In the present work, a validation study was carried out in a pre-industrial pilot plant equipped with 9 photocatalytic membrane modules and capable to treat 350-400 L per day. Aq. solns. contg. 4-1,000 pm of phenol, expressed as total org. carbon (TOC), were treated in the plant, and followed kinetically for TOC decrease, as well as for decrease of concn. of substrate, as a function of time, by varying only the kind of oxygen donor (stoichiometric H2O2 or O3) and concn. of a synergic mixt. of tri-(t-butyl)- and tri- (i-propyl) vanadate (V) as photopromoter (added to the membrane during its manuf.). All other parameters of the plant have been optimized in preceding studies. Kinetic modeling was carried out as described in preceding papers of this series.

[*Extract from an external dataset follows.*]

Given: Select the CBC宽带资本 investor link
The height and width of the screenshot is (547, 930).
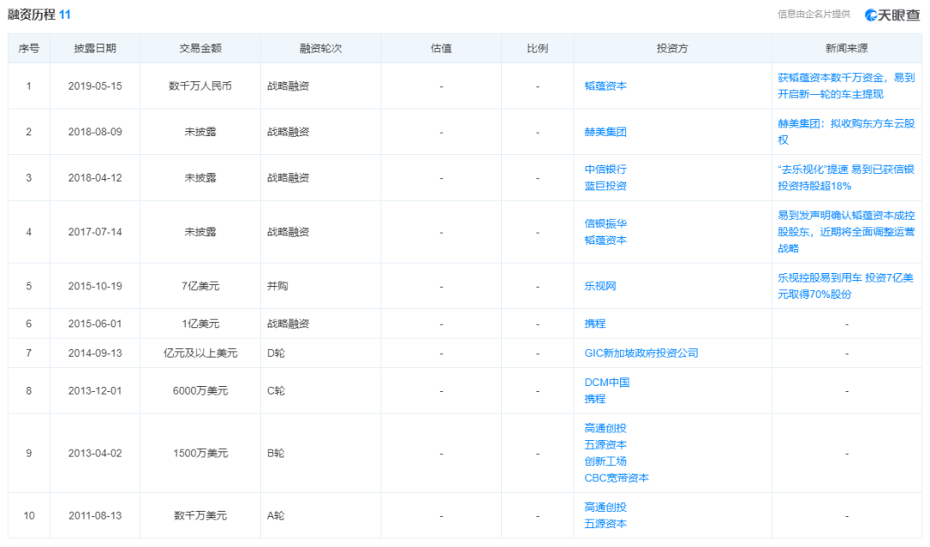Looking at the screenshot, I should (x=617, y=478).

The system of 3 equations and 4 unknown parameters (the "true" k and K couples for substrate and intermediate) was thus solved by successive steps. The final result was a graphical output of curves of substrate, intermediate and carbon dioxide concns., as a function of time, all expressed in terms of carbon content, fitting the exptl. data very satisfactorily. The photocatalytic activity of trialkyl vanadates was evaluated from quantum yields at "infinite" concn., as a function of concn. of photopromoter in the membrane. When using O3, at about 7 wt.% of photopromoter, a more than five-fold quantum yield was obtained. This behavior is discussed on the basis of scavenging of conduction band electrons, by producing ×O2H/×O2- radical species, as well as by dark catalysis and/or photolysis of O3 adsorbed on the TiO2-photopromoter system.